Items listed in a dataset:
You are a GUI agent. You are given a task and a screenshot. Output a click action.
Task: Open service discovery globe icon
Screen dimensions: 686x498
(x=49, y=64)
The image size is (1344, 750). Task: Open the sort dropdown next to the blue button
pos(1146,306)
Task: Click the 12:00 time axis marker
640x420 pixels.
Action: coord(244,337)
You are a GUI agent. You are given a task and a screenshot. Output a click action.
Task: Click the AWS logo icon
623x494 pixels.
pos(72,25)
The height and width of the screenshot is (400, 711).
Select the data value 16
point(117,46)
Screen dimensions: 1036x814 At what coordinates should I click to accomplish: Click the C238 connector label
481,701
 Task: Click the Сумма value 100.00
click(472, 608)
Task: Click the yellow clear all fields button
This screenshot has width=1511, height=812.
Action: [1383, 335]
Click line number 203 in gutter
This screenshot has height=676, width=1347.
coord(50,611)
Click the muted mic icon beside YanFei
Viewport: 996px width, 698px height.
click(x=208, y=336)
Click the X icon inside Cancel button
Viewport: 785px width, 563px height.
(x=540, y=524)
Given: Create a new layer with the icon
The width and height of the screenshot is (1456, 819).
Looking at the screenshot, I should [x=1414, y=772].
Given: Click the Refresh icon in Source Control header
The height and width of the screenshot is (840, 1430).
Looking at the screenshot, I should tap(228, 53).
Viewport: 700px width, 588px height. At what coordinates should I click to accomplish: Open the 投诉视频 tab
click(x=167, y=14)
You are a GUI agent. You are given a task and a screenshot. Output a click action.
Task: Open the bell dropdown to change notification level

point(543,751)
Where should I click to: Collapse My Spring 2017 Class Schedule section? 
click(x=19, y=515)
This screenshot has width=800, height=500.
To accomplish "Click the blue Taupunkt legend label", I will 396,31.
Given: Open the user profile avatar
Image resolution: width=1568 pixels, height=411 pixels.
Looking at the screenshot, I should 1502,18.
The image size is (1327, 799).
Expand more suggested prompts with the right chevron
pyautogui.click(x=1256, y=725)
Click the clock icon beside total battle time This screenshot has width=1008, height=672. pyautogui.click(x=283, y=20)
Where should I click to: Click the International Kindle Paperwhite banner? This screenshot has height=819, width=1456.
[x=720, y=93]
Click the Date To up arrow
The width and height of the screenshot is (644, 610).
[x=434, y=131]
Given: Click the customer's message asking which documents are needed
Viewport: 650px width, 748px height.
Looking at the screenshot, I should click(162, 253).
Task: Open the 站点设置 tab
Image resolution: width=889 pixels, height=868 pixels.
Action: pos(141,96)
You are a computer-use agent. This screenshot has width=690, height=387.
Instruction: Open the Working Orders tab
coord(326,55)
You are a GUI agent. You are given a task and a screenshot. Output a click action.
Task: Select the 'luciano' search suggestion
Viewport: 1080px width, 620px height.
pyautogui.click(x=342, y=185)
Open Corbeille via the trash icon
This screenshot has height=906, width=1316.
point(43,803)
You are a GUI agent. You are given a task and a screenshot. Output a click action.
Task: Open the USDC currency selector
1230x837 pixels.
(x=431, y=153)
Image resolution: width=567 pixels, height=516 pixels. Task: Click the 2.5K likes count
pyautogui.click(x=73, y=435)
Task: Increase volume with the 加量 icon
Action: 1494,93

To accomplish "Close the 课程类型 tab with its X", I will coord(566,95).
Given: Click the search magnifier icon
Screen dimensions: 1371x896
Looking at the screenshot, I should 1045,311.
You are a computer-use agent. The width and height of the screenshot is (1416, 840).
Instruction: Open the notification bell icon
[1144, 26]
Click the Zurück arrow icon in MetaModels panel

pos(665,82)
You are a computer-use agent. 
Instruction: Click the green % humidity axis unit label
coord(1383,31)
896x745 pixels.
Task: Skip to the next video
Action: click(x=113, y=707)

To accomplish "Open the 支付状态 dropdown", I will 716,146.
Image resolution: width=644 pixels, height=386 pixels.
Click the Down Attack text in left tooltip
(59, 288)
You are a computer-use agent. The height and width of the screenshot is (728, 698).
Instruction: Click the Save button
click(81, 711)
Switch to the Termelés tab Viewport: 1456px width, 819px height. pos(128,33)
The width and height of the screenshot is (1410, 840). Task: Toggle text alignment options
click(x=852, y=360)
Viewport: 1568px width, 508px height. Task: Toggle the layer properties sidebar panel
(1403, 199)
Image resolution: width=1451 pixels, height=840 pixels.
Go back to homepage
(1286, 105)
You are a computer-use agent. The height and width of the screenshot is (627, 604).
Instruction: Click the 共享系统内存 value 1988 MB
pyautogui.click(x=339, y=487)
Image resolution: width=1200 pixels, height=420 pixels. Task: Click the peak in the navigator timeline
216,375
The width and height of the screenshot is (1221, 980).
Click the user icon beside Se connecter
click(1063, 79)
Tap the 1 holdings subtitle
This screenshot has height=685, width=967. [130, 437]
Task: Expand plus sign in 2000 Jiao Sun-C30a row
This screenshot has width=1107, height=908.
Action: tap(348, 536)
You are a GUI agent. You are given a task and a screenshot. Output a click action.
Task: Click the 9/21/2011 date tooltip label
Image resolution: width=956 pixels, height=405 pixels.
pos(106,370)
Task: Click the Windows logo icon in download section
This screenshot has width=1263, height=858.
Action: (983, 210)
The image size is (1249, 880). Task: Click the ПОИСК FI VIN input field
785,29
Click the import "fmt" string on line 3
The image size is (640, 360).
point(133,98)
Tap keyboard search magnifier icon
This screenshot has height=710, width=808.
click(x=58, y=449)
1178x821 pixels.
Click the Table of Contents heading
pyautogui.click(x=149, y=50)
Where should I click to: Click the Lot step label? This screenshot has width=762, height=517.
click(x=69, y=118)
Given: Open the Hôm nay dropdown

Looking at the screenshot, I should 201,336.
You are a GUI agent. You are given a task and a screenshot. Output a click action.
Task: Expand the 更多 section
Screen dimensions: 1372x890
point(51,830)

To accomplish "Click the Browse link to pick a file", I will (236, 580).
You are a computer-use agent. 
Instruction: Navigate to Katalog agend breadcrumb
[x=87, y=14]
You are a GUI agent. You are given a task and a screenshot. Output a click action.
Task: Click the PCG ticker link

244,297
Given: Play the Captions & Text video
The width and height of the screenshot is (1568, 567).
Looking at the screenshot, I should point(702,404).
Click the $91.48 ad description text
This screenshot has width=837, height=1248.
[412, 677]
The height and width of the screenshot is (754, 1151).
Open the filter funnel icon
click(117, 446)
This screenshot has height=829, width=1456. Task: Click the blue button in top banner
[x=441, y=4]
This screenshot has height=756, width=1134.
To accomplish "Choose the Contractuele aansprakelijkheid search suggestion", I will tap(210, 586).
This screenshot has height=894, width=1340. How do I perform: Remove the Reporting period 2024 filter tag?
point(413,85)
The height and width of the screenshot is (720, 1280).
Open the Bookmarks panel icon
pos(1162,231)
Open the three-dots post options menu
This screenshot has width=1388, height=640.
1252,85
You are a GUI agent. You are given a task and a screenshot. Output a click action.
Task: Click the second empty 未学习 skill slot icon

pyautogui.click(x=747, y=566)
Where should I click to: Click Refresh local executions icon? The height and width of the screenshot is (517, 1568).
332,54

**To do**
Starting at the line that contains "Image resolution: width=644" and ending after the line that contains "click(1063, 79)", write out those lines of the items again in full, and offset every coordinate in the answers by adding 104 to each number.

**Response to the exercise**
Image resolution: width=644 pixels, height=386 pixels.
Click the Down Attack text in left tooltip
(163, 392)
You are a computer-use agent. The height and width of the screenshot is (728, 698).
Instruction: Click the Save button
click(185, 815)
Switch to the Termelés tab Viewport: 1456px width, 819px height. pos(232,137)
The width and height of the screenshot is (1410, 840). Task: Toggle text alignment options
click(x=956, y=464)
Viewport: 1568px width, 508px height. Task: Toggle the layer properties sidebar panel
(1507, 303)
Image resolution: width=1451 pixels, height=840 pixels.
Go back to homepage
(1390, 209)
You are a computer-use agent. The height and width of the screenshot is (627, 604).
Instruction: Click the 共享系统内存 value 1988 MB
pyautogui.click(x=443, y=591)
Image resolution: width=1200 pixels, height=420 pixels. Task: Click the peak in the navigator timeline
320,479
The width and height of the screenshot is (1221, 980).
Click the user icon beside Se connecter
click(1167, 183)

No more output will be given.